His only option is to buy the contract back from the hedger, who as we can see has no incentive to settle the contract anywhere near positive territory.

Thus, the buyer has to pay big time to get rid of his oil. That is incentivize the original seller to keep his oil. A 50% incentive above the original hedge price appears to be the price.

I emphasize this is a short-term phenomenon with the economy locked down and easily accessible storage filled. Over time, more storage will come online and once the economy is opened up again, the back up in oil will drain. Indeed, at present, the market is in contango, an unusual situation where the farther out a contract the higher the price is for oil.

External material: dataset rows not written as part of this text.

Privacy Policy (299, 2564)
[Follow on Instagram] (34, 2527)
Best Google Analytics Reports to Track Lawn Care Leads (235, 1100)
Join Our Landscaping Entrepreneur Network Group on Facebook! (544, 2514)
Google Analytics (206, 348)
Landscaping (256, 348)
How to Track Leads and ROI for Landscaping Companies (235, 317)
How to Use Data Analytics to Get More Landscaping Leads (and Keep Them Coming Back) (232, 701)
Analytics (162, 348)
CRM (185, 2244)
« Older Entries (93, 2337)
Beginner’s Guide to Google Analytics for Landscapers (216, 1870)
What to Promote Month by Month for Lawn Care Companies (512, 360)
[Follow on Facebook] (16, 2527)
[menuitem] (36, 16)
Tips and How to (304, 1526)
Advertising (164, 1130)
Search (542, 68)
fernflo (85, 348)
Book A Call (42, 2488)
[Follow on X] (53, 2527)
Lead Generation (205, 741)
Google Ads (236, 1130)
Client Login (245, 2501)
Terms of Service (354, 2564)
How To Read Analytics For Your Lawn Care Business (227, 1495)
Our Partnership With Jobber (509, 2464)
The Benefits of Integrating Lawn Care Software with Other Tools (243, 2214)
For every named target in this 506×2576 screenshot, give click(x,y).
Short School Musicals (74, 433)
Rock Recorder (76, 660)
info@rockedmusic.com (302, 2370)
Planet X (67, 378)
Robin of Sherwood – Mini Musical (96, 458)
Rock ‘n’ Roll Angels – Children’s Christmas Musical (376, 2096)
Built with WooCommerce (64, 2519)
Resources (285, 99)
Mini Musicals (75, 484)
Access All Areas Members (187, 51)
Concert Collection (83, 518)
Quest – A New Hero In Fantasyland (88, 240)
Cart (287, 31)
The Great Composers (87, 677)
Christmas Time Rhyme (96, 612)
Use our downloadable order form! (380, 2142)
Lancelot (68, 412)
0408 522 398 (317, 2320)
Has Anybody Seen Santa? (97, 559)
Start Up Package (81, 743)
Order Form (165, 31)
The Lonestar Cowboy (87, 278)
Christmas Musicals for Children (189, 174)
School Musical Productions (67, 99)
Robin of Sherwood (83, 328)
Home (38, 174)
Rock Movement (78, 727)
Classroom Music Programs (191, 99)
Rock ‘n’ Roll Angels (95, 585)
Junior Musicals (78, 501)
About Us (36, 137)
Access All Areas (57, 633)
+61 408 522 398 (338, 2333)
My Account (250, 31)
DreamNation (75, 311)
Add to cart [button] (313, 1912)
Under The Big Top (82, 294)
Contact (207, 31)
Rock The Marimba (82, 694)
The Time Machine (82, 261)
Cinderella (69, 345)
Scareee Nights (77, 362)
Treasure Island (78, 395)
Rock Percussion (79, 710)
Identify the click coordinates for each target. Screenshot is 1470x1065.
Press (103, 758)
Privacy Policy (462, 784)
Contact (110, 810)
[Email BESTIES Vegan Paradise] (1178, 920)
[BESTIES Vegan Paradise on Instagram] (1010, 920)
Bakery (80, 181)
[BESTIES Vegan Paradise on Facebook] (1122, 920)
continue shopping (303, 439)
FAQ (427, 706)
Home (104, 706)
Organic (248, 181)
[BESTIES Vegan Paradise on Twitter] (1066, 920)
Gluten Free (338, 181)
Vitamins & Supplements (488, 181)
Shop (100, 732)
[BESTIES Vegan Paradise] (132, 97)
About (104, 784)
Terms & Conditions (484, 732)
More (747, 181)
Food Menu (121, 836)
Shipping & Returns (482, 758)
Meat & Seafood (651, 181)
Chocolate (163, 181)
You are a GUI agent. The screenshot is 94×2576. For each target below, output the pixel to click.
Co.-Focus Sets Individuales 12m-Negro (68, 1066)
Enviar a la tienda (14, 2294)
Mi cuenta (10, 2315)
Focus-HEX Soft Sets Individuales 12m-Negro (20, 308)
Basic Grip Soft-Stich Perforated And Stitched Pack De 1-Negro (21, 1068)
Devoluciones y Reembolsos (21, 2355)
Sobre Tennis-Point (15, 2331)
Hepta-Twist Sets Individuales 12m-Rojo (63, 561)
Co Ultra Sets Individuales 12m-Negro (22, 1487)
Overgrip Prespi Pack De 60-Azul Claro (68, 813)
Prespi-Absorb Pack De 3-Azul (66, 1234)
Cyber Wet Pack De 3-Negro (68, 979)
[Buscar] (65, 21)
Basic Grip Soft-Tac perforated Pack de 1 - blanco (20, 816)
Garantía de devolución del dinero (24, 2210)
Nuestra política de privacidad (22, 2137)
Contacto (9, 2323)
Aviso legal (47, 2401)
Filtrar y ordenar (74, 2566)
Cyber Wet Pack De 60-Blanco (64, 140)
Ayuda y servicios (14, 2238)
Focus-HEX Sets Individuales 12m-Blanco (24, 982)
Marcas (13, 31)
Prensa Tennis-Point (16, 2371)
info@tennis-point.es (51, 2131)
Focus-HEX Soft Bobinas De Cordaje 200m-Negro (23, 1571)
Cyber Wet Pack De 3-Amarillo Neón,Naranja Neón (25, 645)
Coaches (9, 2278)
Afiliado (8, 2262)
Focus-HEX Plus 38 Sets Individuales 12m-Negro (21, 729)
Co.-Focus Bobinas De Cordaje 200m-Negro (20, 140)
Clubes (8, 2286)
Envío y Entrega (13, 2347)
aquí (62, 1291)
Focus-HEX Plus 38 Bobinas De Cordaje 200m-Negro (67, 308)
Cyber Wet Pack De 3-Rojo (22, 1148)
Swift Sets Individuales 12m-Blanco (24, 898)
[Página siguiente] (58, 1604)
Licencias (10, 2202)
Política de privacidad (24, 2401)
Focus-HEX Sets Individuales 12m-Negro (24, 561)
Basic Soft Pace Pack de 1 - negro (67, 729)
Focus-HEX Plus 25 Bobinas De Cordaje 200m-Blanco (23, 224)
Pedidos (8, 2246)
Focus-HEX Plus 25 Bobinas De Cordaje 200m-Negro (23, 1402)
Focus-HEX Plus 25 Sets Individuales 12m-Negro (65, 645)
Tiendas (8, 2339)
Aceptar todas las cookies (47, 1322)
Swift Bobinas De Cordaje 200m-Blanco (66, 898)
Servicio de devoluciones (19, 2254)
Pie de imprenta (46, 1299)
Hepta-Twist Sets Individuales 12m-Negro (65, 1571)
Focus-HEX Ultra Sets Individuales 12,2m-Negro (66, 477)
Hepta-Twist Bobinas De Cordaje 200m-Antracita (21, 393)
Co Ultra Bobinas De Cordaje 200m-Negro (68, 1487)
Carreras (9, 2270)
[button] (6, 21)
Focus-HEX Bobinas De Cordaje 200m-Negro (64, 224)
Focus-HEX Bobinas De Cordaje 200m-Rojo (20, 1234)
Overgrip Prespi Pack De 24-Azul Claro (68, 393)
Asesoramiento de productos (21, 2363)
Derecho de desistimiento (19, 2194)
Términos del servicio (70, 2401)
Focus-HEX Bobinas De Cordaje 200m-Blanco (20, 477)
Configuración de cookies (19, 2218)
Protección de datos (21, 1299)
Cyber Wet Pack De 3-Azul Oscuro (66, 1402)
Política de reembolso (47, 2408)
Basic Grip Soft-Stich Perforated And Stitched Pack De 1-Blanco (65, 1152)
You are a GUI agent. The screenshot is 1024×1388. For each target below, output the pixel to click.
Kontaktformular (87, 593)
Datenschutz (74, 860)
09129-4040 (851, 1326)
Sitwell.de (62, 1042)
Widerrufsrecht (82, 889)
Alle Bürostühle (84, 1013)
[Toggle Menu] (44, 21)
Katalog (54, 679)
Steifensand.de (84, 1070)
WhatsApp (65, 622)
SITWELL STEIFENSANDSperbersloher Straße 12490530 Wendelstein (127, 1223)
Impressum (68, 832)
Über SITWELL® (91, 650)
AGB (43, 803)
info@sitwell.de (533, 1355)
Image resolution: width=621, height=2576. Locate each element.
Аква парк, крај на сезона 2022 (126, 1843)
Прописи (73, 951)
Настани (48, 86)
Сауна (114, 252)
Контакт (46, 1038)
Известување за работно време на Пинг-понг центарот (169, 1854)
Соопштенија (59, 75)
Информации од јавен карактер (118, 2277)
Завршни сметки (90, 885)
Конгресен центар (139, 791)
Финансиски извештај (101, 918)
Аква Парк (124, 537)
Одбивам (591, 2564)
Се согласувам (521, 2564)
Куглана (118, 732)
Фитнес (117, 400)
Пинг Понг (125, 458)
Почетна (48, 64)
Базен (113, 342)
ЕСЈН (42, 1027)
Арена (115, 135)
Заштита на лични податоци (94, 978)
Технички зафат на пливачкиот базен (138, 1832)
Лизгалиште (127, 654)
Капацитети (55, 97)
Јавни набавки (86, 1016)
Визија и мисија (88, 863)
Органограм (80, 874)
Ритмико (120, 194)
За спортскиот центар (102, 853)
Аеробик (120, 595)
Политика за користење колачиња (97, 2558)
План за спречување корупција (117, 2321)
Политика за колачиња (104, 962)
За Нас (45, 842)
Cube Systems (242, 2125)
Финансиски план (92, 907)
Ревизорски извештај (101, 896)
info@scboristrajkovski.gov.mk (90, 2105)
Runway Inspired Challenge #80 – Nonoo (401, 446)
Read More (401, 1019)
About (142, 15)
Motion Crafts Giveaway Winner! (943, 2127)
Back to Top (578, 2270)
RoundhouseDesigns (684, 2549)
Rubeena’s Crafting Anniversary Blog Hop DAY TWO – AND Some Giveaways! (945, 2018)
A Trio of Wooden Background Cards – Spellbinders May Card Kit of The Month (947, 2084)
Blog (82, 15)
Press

The current price for the August contract is a positive  $29.20 per barrel. The March 2021 contract is trading at a positive $34.59 per barrel. That is no one expects producers to be producing oil at a negative price. This is not what is going on currently. It is a sudden bottleneck at storage facilities because of the lockdown with delivery about to be scheduled to May futures contract holders who have no place to put the oil.

Finally, the real take away here is that it is not oil producers, producing oil they can't sell---they would stop that in a minute. It is speculators being faced with the delivery of oil that they have no capacity to store and thus they must pay to get the delivery obligation removed at a time when there are few that can handle that obligation.

-RW







3 comments:

  1. The closer you get to delivery day, the more accurate the price of the futures contract is. Futures are real price discovery. The fact is there is currently so much oil, there is no where to put it especially at the specific delivery spots. Logistics is an issue with oil. Speculators are good. It is because of them true price discovery happens. The more speculators the better, as it causes liquidity to the market.
    This will happen again next month if demend doesn't pick up or supply drop substantially, or logistics of delivery change.
    The only reason the futures contracts further out are higher right now is there is more time for equilibrium to arrive, and that gets priced in.
    With oil it gets interesting as there are only so many places the oil can get delivered. Taking delivery needs to become more decentralized. These bottlenecks of only being able to take delivery in certain locations and certain piplelines cause storage issues like this, and thus price action like this.